Your goal: I would like you to restate each record word for word.

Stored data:
--- START ---

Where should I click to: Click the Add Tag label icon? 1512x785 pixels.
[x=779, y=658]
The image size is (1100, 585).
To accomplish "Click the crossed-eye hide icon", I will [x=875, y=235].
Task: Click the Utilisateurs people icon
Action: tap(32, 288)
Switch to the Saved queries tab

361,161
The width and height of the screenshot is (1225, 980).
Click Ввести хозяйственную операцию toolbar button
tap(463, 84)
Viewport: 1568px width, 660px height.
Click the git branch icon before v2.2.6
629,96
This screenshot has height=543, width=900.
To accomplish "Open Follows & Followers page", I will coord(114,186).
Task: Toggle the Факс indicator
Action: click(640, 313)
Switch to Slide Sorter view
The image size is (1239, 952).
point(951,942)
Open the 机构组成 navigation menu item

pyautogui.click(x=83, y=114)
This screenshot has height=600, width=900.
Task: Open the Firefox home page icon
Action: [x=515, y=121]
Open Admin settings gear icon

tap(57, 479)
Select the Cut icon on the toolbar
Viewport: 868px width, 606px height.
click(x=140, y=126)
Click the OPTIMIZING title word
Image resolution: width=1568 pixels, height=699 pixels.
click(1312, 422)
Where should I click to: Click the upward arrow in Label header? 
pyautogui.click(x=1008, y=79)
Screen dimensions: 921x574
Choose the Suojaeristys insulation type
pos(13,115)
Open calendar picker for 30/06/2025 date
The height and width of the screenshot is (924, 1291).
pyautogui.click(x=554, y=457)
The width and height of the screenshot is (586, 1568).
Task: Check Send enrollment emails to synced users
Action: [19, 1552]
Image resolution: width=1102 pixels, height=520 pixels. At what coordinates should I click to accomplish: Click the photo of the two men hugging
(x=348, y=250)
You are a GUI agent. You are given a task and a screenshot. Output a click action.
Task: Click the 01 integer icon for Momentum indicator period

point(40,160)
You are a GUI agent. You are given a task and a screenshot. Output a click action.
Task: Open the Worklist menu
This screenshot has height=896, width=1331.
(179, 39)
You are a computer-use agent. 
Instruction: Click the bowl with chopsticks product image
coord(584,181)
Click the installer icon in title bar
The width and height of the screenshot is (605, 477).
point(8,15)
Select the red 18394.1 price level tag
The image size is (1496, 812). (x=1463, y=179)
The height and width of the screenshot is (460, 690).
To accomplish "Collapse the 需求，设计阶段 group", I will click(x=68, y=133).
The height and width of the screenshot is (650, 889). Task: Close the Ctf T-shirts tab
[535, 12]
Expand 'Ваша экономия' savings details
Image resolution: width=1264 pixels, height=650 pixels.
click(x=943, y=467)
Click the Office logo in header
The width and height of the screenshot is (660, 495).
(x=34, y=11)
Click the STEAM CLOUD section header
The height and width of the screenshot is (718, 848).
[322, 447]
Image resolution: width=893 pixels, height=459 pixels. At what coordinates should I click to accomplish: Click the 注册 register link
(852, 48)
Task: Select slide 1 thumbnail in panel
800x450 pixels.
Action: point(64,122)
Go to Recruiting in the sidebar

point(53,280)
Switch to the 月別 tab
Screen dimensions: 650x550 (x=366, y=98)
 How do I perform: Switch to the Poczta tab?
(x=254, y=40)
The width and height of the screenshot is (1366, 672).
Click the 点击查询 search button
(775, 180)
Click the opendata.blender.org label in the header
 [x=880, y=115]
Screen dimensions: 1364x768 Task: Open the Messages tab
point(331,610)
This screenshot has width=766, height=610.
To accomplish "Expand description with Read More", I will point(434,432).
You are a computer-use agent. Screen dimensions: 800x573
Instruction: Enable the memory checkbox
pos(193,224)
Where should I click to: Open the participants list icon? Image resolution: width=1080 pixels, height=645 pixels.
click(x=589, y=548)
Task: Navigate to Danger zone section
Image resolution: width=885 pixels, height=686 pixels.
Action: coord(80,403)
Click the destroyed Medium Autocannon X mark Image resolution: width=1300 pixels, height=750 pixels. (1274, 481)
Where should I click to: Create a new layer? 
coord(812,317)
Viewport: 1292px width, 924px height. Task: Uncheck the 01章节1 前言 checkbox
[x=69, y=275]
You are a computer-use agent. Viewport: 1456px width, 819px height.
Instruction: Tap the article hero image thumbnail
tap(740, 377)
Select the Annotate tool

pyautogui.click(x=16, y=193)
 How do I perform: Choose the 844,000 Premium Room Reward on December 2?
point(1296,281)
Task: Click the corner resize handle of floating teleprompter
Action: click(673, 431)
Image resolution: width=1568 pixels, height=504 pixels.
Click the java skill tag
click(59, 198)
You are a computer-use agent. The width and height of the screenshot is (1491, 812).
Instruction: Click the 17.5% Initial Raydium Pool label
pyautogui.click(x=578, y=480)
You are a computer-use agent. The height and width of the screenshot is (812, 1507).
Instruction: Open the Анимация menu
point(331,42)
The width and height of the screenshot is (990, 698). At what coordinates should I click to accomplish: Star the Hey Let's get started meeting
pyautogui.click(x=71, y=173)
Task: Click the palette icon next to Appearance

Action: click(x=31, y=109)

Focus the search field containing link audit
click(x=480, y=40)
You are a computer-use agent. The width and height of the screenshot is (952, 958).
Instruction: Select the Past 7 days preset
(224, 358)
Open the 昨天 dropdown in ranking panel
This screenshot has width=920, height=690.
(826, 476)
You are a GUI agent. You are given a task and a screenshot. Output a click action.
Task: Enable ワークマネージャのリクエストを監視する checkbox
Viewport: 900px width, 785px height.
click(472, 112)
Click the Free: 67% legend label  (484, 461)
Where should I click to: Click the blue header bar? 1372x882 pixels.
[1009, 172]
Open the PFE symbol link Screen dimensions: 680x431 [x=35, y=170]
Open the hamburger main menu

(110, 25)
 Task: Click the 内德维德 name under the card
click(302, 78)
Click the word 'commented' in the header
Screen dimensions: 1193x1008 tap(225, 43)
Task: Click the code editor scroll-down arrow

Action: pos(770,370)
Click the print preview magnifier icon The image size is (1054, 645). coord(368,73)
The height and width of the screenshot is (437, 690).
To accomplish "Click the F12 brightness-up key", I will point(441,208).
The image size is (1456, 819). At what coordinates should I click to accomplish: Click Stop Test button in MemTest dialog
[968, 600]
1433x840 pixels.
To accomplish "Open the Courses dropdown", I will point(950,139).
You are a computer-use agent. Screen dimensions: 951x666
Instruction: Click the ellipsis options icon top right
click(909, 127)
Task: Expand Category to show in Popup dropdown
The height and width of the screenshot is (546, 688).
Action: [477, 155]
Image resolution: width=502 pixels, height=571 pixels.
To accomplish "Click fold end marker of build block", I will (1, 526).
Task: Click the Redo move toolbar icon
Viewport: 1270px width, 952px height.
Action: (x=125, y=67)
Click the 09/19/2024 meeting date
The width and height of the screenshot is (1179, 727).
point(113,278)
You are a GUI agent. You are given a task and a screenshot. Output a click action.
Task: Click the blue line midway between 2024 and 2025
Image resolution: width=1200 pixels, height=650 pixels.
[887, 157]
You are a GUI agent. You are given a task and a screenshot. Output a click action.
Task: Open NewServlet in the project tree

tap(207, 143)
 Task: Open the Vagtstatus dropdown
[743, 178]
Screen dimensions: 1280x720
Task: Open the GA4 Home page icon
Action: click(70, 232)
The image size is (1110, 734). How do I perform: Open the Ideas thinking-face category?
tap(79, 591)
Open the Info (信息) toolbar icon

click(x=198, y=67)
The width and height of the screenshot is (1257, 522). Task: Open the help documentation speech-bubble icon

--- END ---

Your response:
Where should I click to: Click the Add Tag label icon? 1512x785 pixels.
[x=779, y=658]
The image size is (1100, 585).
To accomplish "Click the crossed-eye hide icon", I will [x=875, y=235].
Task: Click the Utilisateurs people icon
Action: tap(32, 288)
Switch to the Saved queries tab

361,161
The width and height of the screenshot is (1225, 980).
Click Ввести хозяйственную операцию toolbar button
tap(463, 84)
Viewport: 1568px width, 660px height.
Click the git branch icon before v2.2.6
629,96
This screenshot has height=543, width=900.
To accomplish "Open Follows & Followers page", I will coord(114,186).
Task: Toggle the Факс indicator
Action: click(640, 313)
Switch to Slide Sorter view
The image size is (1239, 952).
point(951,942)
Open the 机构组成 navigation menu item

pyautogui.click(x=83, y=114)
This screenshot has height=600, width=900.
Task: Open the Firefox home page icon
Action: [x=515, y=121]
Open Admin settings gear icon

tap(57, 479)
Select the Cut icon on the toolbar
Viewport: 868px width, 606px height.
click(x=140, y=126)
Click the OPTIMIZING title word
Image resolution: width=1568 pixels, height=699 pixels.
click(1312, 422)
Where should I click to: Click the upward arrow in Label header? 
pyautogui.click(x=1008, y=79)
Screen dimensions: 921x574
Choose the Suojaeristys insulation type
pos(13,115)
Open calendar picker for 30/06/2025 date
The height and width of the screenshot is (924, 1291).
pyautogui.click(x=554, y=457)
The width and height of the screenshot is (586, 1568).
Task: Check Send enrollment emails to synced users
Action: [19, 1552]
Image resolution: width=1102 pixels, height=520 pixels. At what coordinates should I click to accomplish: Click the photo of the two men hugging
(x=348, y=250)
You are a GUI agent. You are given a task and a screenshot. Output a click action.
Task: Click the 01 integer icon for Momentum indicator period

point(40,160)
You are a GUI agent. You are given a task and a screenshot. Output a click action.
Task: Open the Worklist menu
This screenshot has height=896, width=1331.
(179, 39)
You are a computer-use agent. 
Instruction: Click the bowl with chopsticks product image
coord(584,181)
Click the installer icon in title bar
The width and height of the screenshot is (605, 477).
point(8,15)
Select the red 18394.1 price level tag
The image size is (1496, 812). (x=1463, y=179)
The height and width of the screenshot is (460, 690).
To accomplish "Collapse the 需求，设计阶段 group", I will click(x=68, y=133).
The height and width of the screenshot is (650, 889). Task: Close the Ctf T-shirts tab
[535, 12]
Expand 'Ваша экономия' savings details
Image resolution: width=1264 pixels, height=650 pixels.
click(x=943, y=467)
Click the Office logo in header
The width and height of the screenshot is (660, 495).
(x=34, y=11)
Click the STEAM CLOUD section header
The height and width of the screenshot is (718, 848).
[322, 447]
Image resolution: width=893 pixels, height=459 pixels. At what coordinates should I click to accomplish: Click the 注册 register link
(852, 48)
Task: Select slide 1 thumbnail in panel
800x450 pixels.
Action: point(64,122)
Go to Recruiting in the sidebar

point(53,280)
Switch to the 月別 tab
Screen dimensions: 650x550 (x=366, y=98)
 How do I perform: Switch to the Poczta tab?
(x=254, y=40)
The width and height of the screenshot is (1366, 672).
Click the 点击查询 search button
(775, 180)
Click the opendata.blender.org label in the header
 [x=880, y=115]
Screen dimensions: 1364x768 Task: Open the Messages tab
point(331,610)
This screenshot has width=766, height=610.
To accomplish "Expand description with Read More", I will point(434,432).
You are a computer-use agent. Screen dimensions: 800x573
Instruction: Enable the memory checkbox
pos(193,224)
Where should I click to: Open the participants list icon? Image resolution: width=1080 pixels, height=645 pixels.
click(x=589, y=548)
Task: Navigate to Danger zone section
Image resolution: width=885 pixels, height=686 pixels.
Action: coord(80,403)
Click the destroyed Medium Autocannon X mark Image resolution: width=1300 pixels, height=750 pixels. (1274, 481)
Where should I click to: Create a new layer? 
coord(812,317)
Viewport: 1292px width, 924px height. Task: Uncheck the 01章节1 前言 checkbox
[x=69, y=275]
You are a computer-use agent. Viewport: 1456px width, 819px height.
Instruction: Tap the article hero image thumbnail
tap(740, 377)
Select the Annotate tool

pyautogui.click(x=16, y=193)
 How do I perform: Choose the 844,000 Premium Room Reward on December 2?
point(1296,281)
Task: Click the corner resize handle of floating teleprompter
Action: click(673, 431)
Image resolution: width=1568 pixels, height=504 pixels.
Click the java skill tag
click(59, 198)
You are a computer-use agent. The width and height of the screenshot is (1491, 812).
Instruction: Click the 17.5% Initial Raydium Pool label
pyautogui.click(x=578, y=480)
You are a computer-use agent. The height and width of the screenshot is (812, 1507).
Instruction: Open the Анимация menu
point(331,42)
The width and height of the screenshot is (990, 698). At what coordinates should I click to accomplish: Star the Hey Let's get started meeting
pyautogui.click(x=71, y=173)
Task: Click the palette icon next to Appearance

Action: click(x=31, y=109)

Focus the search field containing link audit
click(x=480, y=40)
You are a computer-use agent. The width and height of the screenshot is (952, 958).
Instruction: Select the Past 7 days preset
(224, 358)
Open the 昨天 dropdown in ranking panel
This screenshot has width=920, height=690.
(826, 476)
You are a GUI agent. You are given a task and a screenshot. Output a click action.
Task: Enable ワークマネージャのリクエストを監視する checkbox
Viewport: 900px width, 785px height.
click(472, 112)
Click the Free: 67% legend label  (484, 461)
Where should I click to: Click the blue header bar? 1372x882 pixels.
[1009, 172]
Open the PFE symbol link Screen dimensions: 680x431 [x=35, y=170]
Open the hamburger main menu

(110, 25)
 Task: Click the 内德维德 name under the card
click(302, 78)
Click the word 'commented' in the header
Screen dimensions: 1193x1008 tap(225, 43)
Task: Click the code editor scroll-down arrow

Action: pos(770,370)
Click the print preview magnifier icon The image size is (1054, 645). coord(368,73)
The height and width of the screenshot is (437, 690).
To accomplish "Click the F12 brightness-up key", I will point(441,208).
The image size is (1456, 819). At what coordinates should I click to accomplish: Click Stop Test button in MemTest dialog
[968, 600]
1433x840 pixels.
To accomplish "Open the Courses dropdown", I will point(950,139).
You are a computer-use agent. Screen dimensions: 951x666
Instruction: Click the ellipsis options icon top right
click(909, 127)
Task: Expand Category to show in Popup dropdown
The height and width of the screenshot is (546, 688).
Action: [477, 155]
Image resolution: width=502 pixels, height=571 pixels.
To accomplish "Click fold end marker of build block", I will (1, 526).
Task: Click the Redo move toolbar icon
Viewport: 1270px width, 952px height.
Action: (x=125, y=67)
Click the 09/19/2024 meeting date
The width and height of the screenshot is (1179, 727).
point(113,278)
You are a GUI agent. You are given a task and a screenshot. Output a click action.
Task: Click the blue line midway between 2024 and 2025
Image resolution: width=1200 pixels, height=650 pixels.
[887, 157]
You are a GUI agent. You are given a task and a screenshot. Output a click action.
Task: Open NewServlet in the project tree

tap(207, 143)
 Task: Open the Vagtstatus dropdown
[743, 178]
Screen dimensions: 1280x720
Task: Open the GA4 Home page icon
Action: click(70, 232)
The image size is (1110, 734). How do I perform: Open the Ideas thinking-face category?
tap(79, 591)
Open the Info (信息) toolbar icon

click(x=198, y=67)
The width and height of the screenshot is (1257, 522). Task: Open the help documentation speech-bubble icon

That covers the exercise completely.